#### MATERIAL FOR THIS EXERCISE

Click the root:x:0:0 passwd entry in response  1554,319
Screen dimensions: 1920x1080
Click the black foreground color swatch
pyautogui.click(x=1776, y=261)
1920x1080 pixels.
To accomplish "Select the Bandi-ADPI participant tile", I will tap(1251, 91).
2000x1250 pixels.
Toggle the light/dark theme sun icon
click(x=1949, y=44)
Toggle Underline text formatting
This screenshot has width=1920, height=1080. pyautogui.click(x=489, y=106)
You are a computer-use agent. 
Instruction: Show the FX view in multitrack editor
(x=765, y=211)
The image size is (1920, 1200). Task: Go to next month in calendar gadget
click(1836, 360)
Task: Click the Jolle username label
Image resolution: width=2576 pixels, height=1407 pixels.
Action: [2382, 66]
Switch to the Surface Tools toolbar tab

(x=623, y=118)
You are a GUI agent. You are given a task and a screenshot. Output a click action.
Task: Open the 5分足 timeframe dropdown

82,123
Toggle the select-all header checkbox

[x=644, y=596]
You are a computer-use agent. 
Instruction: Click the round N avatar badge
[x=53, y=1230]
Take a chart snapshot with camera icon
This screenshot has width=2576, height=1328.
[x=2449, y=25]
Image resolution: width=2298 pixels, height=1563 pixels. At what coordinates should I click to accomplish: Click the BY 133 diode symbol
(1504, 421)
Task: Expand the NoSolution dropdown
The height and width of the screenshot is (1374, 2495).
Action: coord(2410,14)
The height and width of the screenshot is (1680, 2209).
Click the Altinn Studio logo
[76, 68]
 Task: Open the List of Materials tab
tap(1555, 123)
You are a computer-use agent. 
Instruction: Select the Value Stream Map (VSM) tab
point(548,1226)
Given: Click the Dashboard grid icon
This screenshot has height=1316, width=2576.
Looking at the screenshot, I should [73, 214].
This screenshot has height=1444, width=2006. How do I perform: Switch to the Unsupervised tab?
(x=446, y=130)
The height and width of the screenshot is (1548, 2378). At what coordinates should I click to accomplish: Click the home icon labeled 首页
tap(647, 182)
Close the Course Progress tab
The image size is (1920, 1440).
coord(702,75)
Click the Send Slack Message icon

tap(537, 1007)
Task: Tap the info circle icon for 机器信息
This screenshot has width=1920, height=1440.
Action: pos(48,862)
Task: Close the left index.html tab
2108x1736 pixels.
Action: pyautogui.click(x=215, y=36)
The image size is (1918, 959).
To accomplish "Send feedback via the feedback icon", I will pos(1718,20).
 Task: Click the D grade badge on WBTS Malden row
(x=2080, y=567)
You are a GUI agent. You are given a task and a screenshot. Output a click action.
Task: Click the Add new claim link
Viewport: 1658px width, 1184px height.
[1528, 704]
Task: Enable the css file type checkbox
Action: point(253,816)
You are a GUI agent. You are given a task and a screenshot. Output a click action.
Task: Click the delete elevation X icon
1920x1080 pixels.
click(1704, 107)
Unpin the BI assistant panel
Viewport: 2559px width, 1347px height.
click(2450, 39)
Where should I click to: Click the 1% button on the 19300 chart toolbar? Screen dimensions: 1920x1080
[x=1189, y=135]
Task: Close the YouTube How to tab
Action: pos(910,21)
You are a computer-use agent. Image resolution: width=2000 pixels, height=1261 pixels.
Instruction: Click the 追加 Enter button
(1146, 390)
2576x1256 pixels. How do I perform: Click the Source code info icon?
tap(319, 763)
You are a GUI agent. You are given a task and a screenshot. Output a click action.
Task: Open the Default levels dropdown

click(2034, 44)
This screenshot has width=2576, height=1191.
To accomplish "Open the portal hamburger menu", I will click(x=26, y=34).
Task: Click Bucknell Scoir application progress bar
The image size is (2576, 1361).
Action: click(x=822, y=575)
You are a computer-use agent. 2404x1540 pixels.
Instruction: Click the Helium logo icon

########

Every entry above must be copied exactly.

REPLY TO THE EXERCISE:
Click the root:x:0:0 passwd entry in response  1554,319
Screen dimensions: 1920x1080
Click the black foreground color swatch
pyautogui.click(x=1776, y=261)
1920x1080 pixels.
To accomplish "Select the Bandi-ADPI participant tile", I will tap(1251, 91).
2000x1250 pixels.
Toggle the light/dark theme sun icon
click(x=1949, y=44)
Toggle Underline text formatting
This screenshot has width=1920, height=1080. pyautogui.click(x=489, y=106)
You are a computer-use agent. 
Instruction: Show the FX view in multitrack editor
(x=765, y=211)
The image size is (1920, 1200). Task: Go to next month in calendar gadget
click(1836, 360)
Task: Click the Jolle username label
Image resolution: width=2576 pixels, height=1407 pixels.
Action: [2382, 66]
Switch to the Surface Tools toolbar tab

(x=623, y=118)
You are a GUI agent. You are given a task and a screenshot. Output a click action.
Task: Open the 5分足 timeframe dropdown

82,123
Toggle the select-all header checkbox

[x=644, y=596]
You are a computer-use agent. 
Instruction: Click the round N avatar badge
[x=53, y=1230]
Take a chart snapshot with camera icon
This screenshot has width=2576, height=1328.
[x=2449, y=25]
Image resolution: width=2298 pixels, height=1563 pixels. At what coordinates should I click to accomplish: Click the BY 133 diode symbol
(1504, 421)
Task: Expand the NoSolution dropdown
The height and width of the screenshot is (1374, 2495).
Action: coord(2410,14)
The height and width of the screenshot is (1680, 2209).
Click the Altinn Studio logo
[76, 68]
 Task: Open the List of Materials tab
tap(1555, 123)
You are a computer-use agent. 
Instruction: Select the Value Stream Map (VSM) tab
point(548,1226)
Given: Click the Dashboard grid icon
This screenshot has height=1316, width=2576.
Looking at the screenshot, I should [73, 214].
This screenshot has height=1444, width=2006. How do I perform: Switch to the Unsupervised tab?
(x=446, y=130)
The height and width of the screenshot is (1548, 2378). At what coordinates should I click to accomplish: Click the home icon labeled 首页
tap(647, 182)
Close the Course Progress tab
The image size is (1920, 1440).
coord(702,75)
Click the Send Slack Message icon

tap(537, 1007)
Task: Tap the info circle icon for 机器信息
This screenshot has width=1920, height=1440.
Action: pos(48,862)
Task: Close the left index.html tab
2108x1736 pixels.
Action: pyautogui.click(x=215, y=36)
The image size is (1918, 959).
To accomplish "Send feedback via the feedback icon", I will pos(1718,20).
 Task: Click the D grade badge on WBTS Malden row
(x=2080, y=567)
You are a GUI agent. You are given a task and a screenshot. Output a click action.
Task: Click the Add new claim link
Viewport: 1658px width, 1184px height.
[1528, 704]
Task: Enable the css file type checkbox
Action: point(253,816)
You are a GUI agent. You are given a task and a screenshot. Output a click action.
Task: Click the delete elevation X icon
1920x1080 pixels.
click(1704, 107)
Unpin the BI assistant panel
Viewport: 2559px width, 1347px height.
click(2450, 39)
Where should I click to: Click the 1% button on the 19300 chart toolbar? Screen dimensions: 1920x1080
[x=1189, y=135]
Task: Close the YouTube How to tab
Action: pos(910,21)
You are a computer-use agent. Image resolution: width=2000 pixels, height=1261 pixels.
Instruction: Click the 追加 Enter button
(1146, 390)
2576x1256 pixels. How do I perform: Click the Source code info icon?
tap(319, 763)
You are a GUI agent. You are given a task and a screenshot. Output a click action.
Task: Open the Default levels dropdown

click(2034, 44)
This screenshot has width=2576, height=1191.
To accomplish "Open the portal hamburger menu", I will click(x=26, y=34).
Task: Click Bucknell Scoir application progress bar
The image size is (2576, 1361).
Action: click(x=822, y=575)
You are a computer-use agent. 2404x1540 pixels.
Instruction: Click the Helium logo icon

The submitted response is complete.